Carnegie Mellon University (CMU) engineers have developed SketchCAD, software that enables engineers to design new products by sketching ideas on a tablet computer. "The idea is to empower engineers and designers with tools that are already familiar to them and are the most natural for the task," says CMU professor Levent Burak Kara. SketchCAD is a pen-based computer system that can be used to design three-dimensional products. Kara says the program gives engineers more freedom to be creative, and has a shorter learning curve for use. CMU researchers say the software already is being used by Honda to design new cars, and they say it could eventually be used by physicians for planning surgeries, or by professors to teach basic engineering design methods.
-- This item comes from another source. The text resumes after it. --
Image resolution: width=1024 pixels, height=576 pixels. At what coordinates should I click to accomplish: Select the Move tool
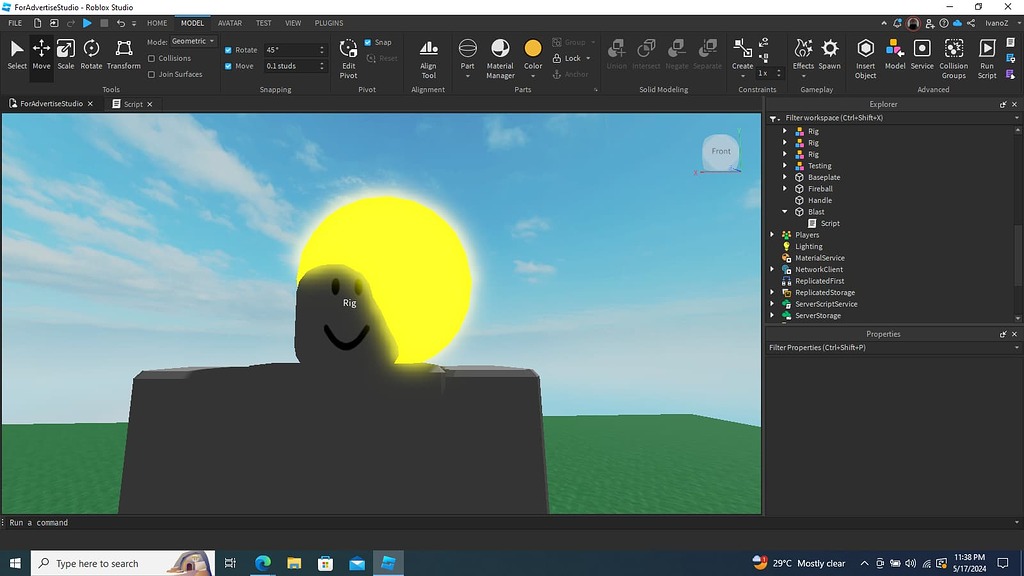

The researchers also are developing another software system called SimuSketch that can recognize and simulate engineers' hand-drawn diagrams and mechanical systems. SimuSketch enables engineers to quickly implement their ideas as diagrammatic sketches and test their feasibility in real-time simulations. Kara says the software could significantly enhance engineering by allowing users to design and analyze complex engineered system using only sketches.


Digital Communication Technology Helps Clear Path to Personalized Therapies
Burnham Institute for Medical Research (01/09/09) Baxt, Josh

Researchers at the Burnham Institute for Medical Research have demonstrated that digital communications algorithms can be used to identify effective multi-drug treatments. A stack sequential algorithm, originally developed for digital communications, has been used by scientists to find optimal drug combinations. The algorithm can be used to integrate information from a variety of sources, including biological measurements and model simulations. Combination therapies can be effective treatments in diseases such as cancer and hypertension, but it is difficult to find effective combinations using only trial and error, says study leader Giovanni Paternostro. Current methods for finding effective combination therapies involve extensive testing, and the ever-expanding possibilities eliminate the option for exploring large combinations. In the study, a small subset of the possible drug combinations identified by using the algorithm was tested in two biological model systems. One system explored improving the physiological decline associated with aging in fruit flies, and the other tested for the selective killing of cancer cells. In both systems, effective drug combinations were found by combining the algorithm with biological tests.


Let the Cracking Begin
Government Computer News (01/12/09) Jackson, William

Analysts have started the process of testing new Secure Hash Algorithm (SHA) candidates for flaws as part of the first round of the National Institute of Standards and Technology's (NIST's) competition to select the next government standard for cryptographic tools. So far, three of the initial 51 submissions have been eliminated. NIST's Bill Burr says there are probably more than three or four more broken algorithms that have not been withdrawn from consideration yet. The winning submission will become SHA-3, and will augment and eventually replace the algorithms currently specified in Federal Information Processing Standard 180-2, which uses SHA-1 and SHA-2. Officials decided to create a competition to design SHA-3 in 2007 after weaknesses were discovered in the existing algorithms. The final selection of a new standard is expected to take place in 2012. Candidates for SHA-3 must be publicly disclosed and available without royalties, work on a wide variety of hardware and software platforms, and support 224-, 256-, and 512-bit encryption. NIST will hold several public workshops to continue to narrow the field, and expects to reduce the number of submissions to 15 by late summer, with the final five being selected in 2010.